═════ Records provided ═════

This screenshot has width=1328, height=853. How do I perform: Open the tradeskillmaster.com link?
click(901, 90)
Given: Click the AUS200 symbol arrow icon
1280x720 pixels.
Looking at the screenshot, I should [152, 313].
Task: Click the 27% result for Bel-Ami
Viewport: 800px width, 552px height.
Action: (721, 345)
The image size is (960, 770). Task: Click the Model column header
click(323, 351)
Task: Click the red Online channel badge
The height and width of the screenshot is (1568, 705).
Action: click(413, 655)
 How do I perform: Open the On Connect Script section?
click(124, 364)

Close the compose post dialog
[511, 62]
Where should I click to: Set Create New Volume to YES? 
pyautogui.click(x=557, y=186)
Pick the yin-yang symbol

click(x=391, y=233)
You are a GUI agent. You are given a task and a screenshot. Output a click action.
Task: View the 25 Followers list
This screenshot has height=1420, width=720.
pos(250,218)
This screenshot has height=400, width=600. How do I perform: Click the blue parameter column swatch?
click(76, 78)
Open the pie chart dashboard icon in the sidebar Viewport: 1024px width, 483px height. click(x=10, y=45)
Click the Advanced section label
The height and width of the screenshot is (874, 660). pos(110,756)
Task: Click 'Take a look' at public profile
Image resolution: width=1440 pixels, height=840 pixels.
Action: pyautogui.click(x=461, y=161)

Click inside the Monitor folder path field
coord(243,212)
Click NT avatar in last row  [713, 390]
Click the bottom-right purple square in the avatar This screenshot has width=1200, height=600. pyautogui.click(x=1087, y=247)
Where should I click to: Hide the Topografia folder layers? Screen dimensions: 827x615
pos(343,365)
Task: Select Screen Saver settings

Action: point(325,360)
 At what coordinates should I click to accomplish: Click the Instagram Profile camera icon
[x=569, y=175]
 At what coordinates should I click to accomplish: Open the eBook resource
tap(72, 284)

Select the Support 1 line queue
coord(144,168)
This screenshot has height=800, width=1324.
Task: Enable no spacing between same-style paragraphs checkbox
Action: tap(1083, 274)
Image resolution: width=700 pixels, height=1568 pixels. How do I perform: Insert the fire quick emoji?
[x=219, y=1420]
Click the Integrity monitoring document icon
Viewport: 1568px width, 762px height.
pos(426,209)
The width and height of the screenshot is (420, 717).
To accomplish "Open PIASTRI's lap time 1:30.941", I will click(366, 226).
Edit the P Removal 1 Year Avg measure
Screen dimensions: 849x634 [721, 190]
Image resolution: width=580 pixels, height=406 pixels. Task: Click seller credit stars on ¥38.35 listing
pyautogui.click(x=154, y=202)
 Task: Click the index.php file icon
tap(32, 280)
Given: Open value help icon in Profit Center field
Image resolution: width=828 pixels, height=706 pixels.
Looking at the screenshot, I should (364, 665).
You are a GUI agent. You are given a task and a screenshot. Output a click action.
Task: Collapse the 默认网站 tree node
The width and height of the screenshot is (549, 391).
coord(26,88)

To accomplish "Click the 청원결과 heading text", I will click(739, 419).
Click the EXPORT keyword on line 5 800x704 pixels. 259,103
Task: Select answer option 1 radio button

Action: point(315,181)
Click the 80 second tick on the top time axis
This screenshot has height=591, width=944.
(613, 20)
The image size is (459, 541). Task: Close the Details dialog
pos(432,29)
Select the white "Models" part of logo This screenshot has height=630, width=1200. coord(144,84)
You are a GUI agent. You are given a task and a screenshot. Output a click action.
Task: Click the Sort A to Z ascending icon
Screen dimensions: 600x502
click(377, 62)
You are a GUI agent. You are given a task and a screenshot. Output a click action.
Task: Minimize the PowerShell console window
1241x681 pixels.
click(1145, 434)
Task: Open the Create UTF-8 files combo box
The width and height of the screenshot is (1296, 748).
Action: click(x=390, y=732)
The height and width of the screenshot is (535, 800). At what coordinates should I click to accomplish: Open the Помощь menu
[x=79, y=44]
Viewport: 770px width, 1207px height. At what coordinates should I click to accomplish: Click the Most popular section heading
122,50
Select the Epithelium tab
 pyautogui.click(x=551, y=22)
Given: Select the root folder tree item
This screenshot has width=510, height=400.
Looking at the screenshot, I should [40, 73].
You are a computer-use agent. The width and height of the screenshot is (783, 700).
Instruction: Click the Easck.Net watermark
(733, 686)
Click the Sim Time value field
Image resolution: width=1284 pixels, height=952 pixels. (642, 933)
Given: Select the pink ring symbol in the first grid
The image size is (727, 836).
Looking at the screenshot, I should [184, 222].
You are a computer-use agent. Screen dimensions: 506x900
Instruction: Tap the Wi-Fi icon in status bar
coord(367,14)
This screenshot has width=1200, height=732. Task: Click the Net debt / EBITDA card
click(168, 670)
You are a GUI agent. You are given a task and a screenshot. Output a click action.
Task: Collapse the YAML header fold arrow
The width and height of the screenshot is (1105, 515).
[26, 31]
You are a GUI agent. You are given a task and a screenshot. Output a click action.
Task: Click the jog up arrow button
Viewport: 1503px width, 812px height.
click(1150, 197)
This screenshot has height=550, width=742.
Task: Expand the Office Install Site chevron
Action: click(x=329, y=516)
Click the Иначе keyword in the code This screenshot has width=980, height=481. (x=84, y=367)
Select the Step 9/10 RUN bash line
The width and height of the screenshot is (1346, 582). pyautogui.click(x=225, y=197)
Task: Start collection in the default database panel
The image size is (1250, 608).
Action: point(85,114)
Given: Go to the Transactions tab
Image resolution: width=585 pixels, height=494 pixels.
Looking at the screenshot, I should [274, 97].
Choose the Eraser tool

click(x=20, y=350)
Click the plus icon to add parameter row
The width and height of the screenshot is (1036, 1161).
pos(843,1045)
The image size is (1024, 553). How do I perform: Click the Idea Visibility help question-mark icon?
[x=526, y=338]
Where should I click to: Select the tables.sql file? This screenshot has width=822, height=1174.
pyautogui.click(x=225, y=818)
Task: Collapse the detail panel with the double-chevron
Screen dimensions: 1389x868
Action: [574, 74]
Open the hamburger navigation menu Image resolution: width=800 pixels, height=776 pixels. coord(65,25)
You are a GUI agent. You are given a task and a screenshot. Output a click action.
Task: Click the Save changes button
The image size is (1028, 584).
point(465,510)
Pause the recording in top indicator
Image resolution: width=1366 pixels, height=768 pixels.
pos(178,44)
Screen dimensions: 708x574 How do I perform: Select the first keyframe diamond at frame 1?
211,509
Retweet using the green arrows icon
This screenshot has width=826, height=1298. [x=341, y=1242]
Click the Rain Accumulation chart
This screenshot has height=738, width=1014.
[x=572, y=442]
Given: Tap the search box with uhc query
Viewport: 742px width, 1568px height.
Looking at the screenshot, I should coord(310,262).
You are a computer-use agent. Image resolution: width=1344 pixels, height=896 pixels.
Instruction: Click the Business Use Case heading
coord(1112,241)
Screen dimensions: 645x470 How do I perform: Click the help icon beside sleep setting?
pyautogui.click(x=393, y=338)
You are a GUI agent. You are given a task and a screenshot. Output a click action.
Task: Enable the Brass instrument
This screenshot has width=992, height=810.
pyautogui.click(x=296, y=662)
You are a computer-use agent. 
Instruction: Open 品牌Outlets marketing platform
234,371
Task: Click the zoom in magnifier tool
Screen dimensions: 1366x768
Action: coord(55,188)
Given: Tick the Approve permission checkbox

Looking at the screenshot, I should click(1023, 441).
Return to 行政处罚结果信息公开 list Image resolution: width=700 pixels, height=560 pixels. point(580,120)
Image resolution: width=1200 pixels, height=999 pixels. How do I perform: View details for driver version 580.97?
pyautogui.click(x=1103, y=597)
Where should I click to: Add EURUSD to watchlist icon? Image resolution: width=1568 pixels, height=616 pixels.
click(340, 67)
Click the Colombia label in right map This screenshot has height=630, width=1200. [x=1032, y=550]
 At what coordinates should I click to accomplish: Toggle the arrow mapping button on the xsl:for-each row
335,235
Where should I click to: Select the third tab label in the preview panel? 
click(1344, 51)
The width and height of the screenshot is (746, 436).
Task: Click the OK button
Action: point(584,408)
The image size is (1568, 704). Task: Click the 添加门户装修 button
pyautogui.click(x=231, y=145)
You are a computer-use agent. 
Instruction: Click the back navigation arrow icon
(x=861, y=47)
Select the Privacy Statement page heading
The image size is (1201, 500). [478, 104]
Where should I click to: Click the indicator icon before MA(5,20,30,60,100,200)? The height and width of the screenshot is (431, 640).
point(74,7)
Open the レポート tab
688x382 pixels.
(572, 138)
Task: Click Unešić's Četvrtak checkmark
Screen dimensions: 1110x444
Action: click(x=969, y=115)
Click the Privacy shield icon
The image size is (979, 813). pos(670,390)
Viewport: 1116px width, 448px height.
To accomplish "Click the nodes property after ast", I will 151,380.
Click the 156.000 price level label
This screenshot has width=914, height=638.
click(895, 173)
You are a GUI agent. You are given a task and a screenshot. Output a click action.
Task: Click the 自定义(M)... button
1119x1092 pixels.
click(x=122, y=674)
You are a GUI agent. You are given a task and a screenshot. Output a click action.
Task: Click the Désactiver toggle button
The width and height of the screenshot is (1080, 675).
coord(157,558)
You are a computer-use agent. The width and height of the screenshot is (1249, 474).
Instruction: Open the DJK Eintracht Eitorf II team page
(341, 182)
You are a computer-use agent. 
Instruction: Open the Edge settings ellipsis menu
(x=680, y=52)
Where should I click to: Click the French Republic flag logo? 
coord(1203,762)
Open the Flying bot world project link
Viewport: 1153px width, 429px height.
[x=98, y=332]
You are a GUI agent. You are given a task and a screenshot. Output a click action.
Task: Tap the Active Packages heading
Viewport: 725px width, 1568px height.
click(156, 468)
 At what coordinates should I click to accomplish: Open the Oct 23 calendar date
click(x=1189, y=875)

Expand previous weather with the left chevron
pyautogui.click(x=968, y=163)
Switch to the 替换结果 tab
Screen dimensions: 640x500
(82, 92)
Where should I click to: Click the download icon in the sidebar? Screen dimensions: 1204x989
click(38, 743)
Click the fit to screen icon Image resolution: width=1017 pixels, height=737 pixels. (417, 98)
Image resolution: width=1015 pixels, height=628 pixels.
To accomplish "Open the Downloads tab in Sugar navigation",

═════

*Work to complete*
A complete answer gives every line of the records holding "tree".

*Answer for the task*
Task: Collapse the 默认网站 tree node
Given: Select the root folder tree item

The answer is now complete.